Provided records:
■ ■ ■ ■ ■ ■ ■
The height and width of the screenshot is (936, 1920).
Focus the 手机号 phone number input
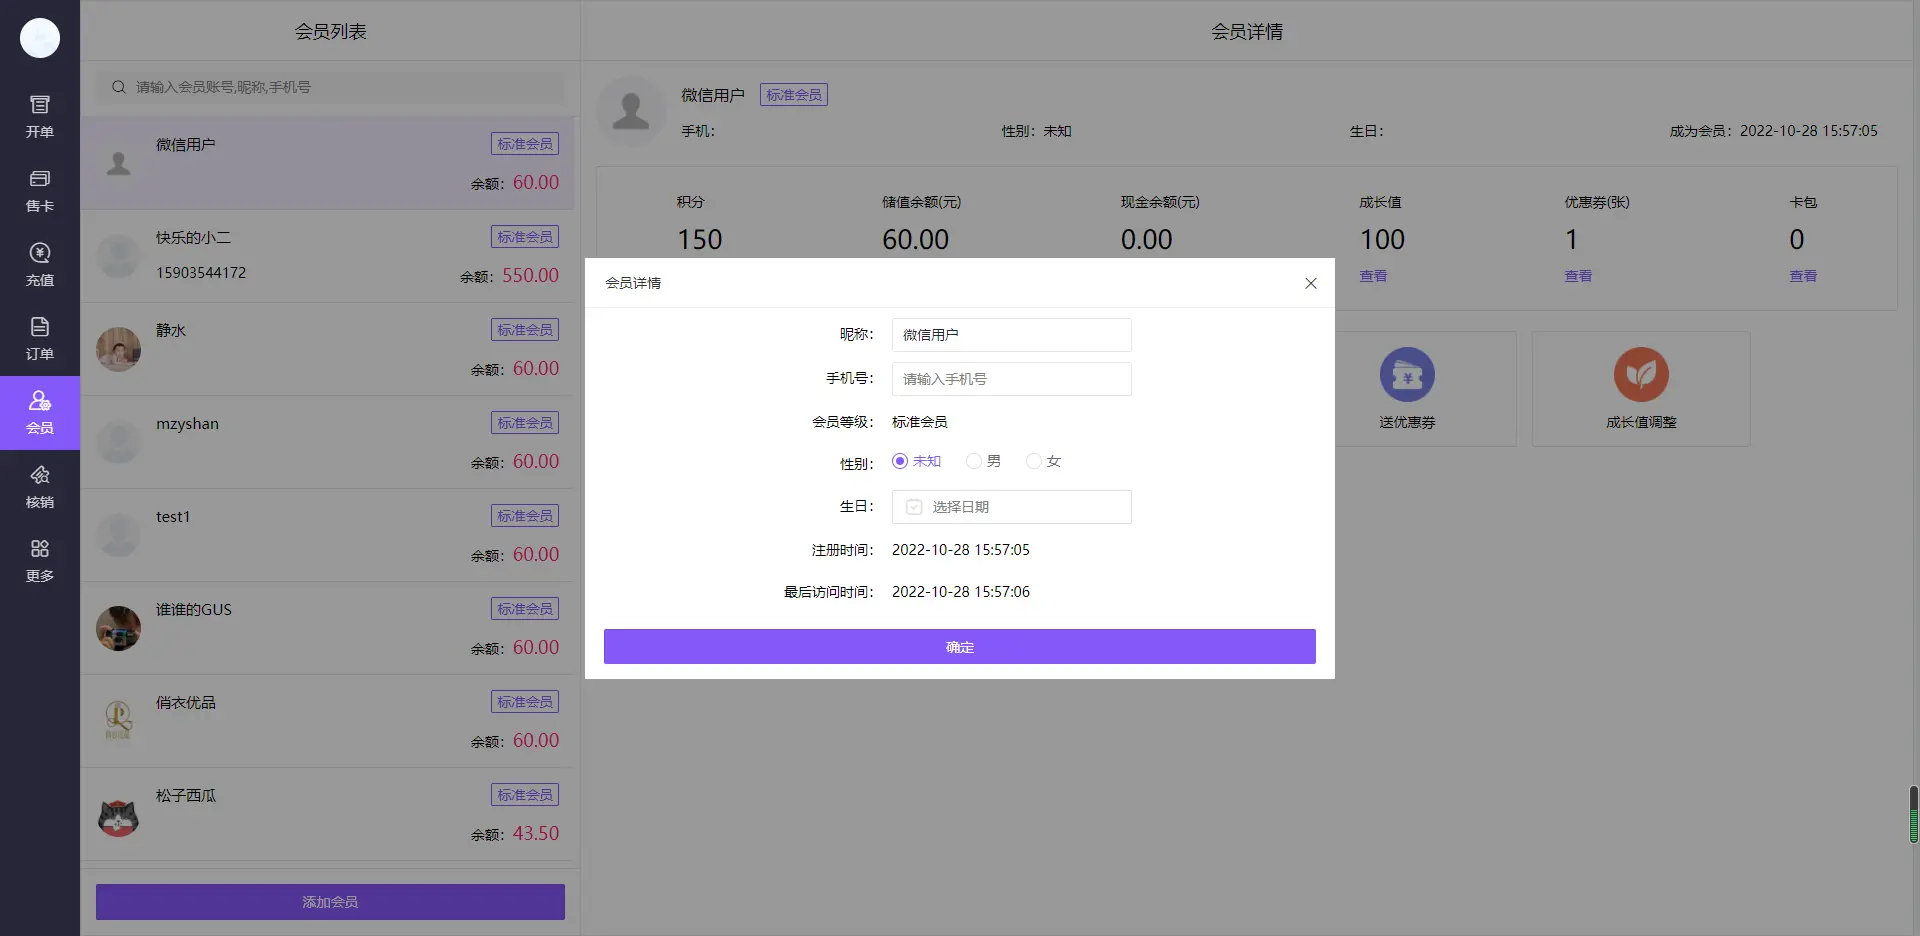point(1011,379)
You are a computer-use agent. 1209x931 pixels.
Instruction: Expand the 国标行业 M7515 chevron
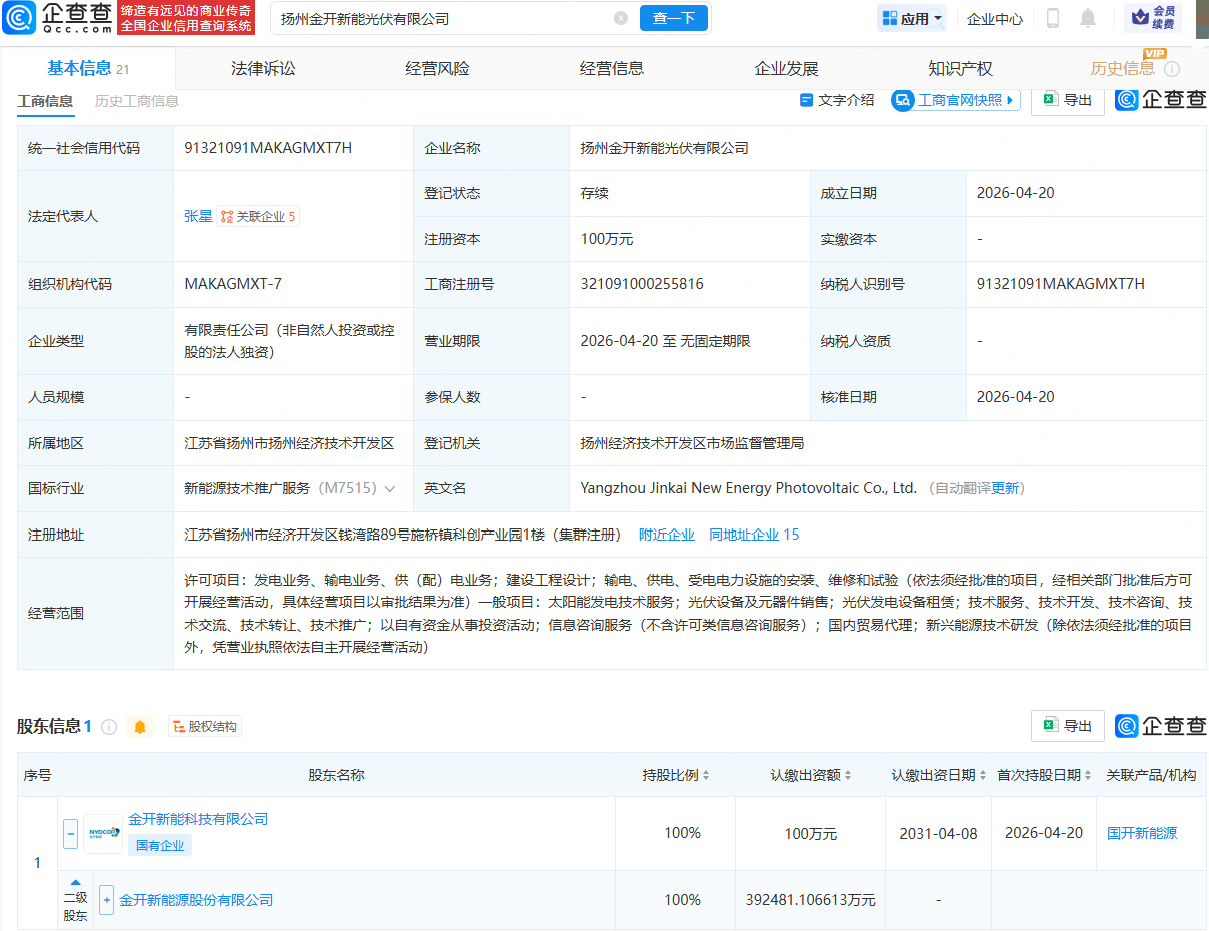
■ ■ ■ ■ ■ ■ ■
The problem:
From the first line to the last, retype the data exactly, but omit every image.

Result of the exercise:
The height and width of the screenshot is (936, 1920).
Focus the 手机号 phone number input
point(1011,379)
You are a computer-use agent. 1209x931 pixels.
Instruction: Expand the 国标行业 M7515 chevron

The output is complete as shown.